The specs are quite good on these mixers. In fact they are an amazing device for the price.

Here's a picture of my UB802 with my ECM8000 microphone plugged directly into it. If you were too cheap to buy an XLR cable and tripod for your microphone, you could get away with this as a mic cable and stand alternative.











The one thing I have been meaning to do with my UB802 is to do a frequency response check. The specs say <10HZ - 150KHz within 1dB. Holy ****, that's good. Since there are some wacky guys around here that seem to want to check their response to 5Hz, I decided I should at least feed their insanity with a spec on how much their UB802's were losing at 5Hz. I particularily wanted to ensure myself that the three equalizer controls were indeed defeated as advertised when in their middle detent positions.....

It's quite easy with REW to check the frequency response of any device (including checking cables for those who want to check the effect of a long cable for example).

To do a response check you require your soundcard calibration file loaded and C-weight compensation and microphone cal disabled. Then if you run a cable from LINE_IN to LINE_OUT and do a Measurement Sweep from 5Hz to 20000Hz, you should get a perfect flat-line response. (I'm using the new beta test version of REW, so I can go down to 5Hz).

If I then insert any device in that loop circuit and do a Measurement Sweep, it will plot its response. Easy stuff.

Here's a picture of the UB802 with the cable from my computer LINE_OUT and back to my LINE_IN......











-------------------------------------------


*THE RESULTS*


Here's a plot of :
(RED) the cable shorted together to produce a flat line response.
(GREEN) a plot of the UB802 inserted into the cable. 

I'm using the normal vertical axis of 45dB to 105dB. **** good response from 5Hz to 20KHz.











Here I expand the vertical axis so I can take some readings. The results are well within the advertised spec to 10Hz within 1dB.












5Hz = -1.4dB
10Hz = -0.4dB
20Hz = -0.1dB
2KHz = +0.6dB

So, between 10Hz and 20KHz, for those with a UB802 preamp, you can safely ignore any response anomolies. For those that want to check down to 5Hz, you might add ~1.4dB to the microphone calibration file.......

brucek


----------



## Sonnie (Apr 11, 2006)

I'd say that's very good... thanks for taking the time to measure it.


----------



## basementjack (Sep 18, 2006)

Hey Bruce,

Thanks for doing this, and for publishing the results.
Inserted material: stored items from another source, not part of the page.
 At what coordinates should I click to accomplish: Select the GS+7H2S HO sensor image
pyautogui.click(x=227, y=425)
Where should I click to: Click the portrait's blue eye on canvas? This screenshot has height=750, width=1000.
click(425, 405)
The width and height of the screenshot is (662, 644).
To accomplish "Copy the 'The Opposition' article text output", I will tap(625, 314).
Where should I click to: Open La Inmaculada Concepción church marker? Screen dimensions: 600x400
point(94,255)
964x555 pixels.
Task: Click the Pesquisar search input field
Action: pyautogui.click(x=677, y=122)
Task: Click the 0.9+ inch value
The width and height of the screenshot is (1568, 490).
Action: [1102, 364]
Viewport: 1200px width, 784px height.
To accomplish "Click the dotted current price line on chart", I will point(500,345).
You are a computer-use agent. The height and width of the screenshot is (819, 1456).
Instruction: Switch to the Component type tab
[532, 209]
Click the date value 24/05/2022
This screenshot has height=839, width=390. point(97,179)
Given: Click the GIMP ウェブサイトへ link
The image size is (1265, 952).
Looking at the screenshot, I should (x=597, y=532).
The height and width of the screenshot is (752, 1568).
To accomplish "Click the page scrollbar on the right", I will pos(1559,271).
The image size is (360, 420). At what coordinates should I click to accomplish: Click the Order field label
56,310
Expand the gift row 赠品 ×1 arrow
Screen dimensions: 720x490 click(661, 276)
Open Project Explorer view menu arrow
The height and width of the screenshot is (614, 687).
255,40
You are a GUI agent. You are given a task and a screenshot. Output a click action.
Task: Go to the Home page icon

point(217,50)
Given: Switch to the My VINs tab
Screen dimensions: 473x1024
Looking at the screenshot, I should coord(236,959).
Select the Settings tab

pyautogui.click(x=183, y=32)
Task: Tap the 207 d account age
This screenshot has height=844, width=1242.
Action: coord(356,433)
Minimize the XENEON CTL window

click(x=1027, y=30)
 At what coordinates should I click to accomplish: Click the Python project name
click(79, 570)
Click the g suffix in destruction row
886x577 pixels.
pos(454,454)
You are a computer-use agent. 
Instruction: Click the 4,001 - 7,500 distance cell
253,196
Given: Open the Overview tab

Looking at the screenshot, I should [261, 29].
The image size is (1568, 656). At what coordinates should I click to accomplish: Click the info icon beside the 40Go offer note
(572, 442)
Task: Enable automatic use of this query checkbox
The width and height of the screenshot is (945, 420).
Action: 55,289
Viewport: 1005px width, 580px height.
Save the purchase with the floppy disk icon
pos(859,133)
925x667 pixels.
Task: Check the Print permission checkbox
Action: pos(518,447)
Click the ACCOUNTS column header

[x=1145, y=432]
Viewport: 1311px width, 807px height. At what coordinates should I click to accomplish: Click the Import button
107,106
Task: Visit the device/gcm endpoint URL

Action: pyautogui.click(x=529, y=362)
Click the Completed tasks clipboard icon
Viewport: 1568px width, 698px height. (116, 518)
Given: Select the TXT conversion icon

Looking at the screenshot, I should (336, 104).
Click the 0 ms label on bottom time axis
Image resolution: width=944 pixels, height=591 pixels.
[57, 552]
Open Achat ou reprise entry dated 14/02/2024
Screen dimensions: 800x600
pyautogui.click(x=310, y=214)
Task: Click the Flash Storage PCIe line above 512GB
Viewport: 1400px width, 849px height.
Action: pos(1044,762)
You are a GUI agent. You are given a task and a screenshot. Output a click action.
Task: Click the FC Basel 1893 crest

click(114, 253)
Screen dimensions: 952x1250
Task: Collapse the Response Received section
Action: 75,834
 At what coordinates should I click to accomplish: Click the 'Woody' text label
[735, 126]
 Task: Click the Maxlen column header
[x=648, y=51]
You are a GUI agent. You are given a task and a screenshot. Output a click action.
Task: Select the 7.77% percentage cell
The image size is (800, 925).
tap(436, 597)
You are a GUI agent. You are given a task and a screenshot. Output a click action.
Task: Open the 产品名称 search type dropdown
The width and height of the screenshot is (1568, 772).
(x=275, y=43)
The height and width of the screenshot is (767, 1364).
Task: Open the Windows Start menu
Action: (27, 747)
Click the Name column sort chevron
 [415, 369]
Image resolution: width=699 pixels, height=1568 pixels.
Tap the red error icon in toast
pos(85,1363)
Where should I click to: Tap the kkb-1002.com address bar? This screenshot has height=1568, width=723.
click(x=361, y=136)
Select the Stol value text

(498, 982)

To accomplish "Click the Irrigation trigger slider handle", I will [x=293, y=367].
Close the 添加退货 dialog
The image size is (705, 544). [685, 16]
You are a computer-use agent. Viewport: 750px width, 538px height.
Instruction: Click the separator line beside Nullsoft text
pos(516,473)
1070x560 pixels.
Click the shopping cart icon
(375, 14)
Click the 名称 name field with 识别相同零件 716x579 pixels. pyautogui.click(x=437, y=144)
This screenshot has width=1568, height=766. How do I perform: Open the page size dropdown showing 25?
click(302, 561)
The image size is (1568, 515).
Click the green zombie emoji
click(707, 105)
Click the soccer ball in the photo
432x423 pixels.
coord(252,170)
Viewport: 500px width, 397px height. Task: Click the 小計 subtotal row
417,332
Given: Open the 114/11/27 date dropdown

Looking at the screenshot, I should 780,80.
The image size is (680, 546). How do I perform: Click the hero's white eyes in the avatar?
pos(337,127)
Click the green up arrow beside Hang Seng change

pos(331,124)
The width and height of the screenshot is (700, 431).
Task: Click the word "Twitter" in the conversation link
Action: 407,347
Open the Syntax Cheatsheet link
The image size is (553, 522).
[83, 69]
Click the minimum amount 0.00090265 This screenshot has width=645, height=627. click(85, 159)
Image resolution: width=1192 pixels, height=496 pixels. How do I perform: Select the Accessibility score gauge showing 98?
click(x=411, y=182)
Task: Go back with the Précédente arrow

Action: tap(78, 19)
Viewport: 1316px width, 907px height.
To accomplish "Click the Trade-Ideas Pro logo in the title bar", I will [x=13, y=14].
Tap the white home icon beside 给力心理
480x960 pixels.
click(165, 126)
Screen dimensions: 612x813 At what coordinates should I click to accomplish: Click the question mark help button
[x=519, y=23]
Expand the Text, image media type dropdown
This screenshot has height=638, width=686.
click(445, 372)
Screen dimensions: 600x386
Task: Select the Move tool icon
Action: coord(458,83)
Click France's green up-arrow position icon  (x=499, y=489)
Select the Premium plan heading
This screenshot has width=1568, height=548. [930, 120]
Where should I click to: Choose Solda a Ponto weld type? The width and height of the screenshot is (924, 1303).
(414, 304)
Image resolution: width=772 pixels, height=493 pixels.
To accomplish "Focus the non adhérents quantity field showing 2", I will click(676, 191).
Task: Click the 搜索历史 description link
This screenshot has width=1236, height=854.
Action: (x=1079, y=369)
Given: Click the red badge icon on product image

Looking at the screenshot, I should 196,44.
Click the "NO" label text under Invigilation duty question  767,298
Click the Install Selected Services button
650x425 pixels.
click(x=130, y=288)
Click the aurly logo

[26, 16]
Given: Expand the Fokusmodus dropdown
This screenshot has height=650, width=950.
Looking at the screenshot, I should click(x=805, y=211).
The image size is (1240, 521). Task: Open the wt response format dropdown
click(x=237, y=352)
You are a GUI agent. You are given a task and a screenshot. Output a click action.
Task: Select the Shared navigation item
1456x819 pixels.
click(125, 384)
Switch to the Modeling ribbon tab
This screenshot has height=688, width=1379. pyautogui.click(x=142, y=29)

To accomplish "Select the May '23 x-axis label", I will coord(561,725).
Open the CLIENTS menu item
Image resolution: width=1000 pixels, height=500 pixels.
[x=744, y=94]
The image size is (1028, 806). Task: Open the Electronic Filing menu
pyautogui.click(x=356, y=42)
I had wondered about the EQ Myself when deciding between buying an 802 and a cheap sound card vs a soundcard with XLR and Phantom built in.

This definately could have saved me a few bucks!


----------



## terry j (Jul 31, 2006)

Hi Bruce and the gang ( sounds like a rock band eh?)

Was (re)learning the soundcard calibration technique today, and whilst on a roll thought I'd follow Bruce's lead and check out the response of the Behringer Xenyx 802 ( which is already quite hard to get here in Aus ), the replacement for the UB 802 as Bruce mentioned.

In good old 'monkey see-monkey do' fashion here we go










The light blue line represents a successful test of the soundcard calibration file. 

The green line represents my first measurement, with the eq buttons centered.

Then I got clever, and seeing as how I had two inputs thought I'd check the second one, and the dark blue line is the result.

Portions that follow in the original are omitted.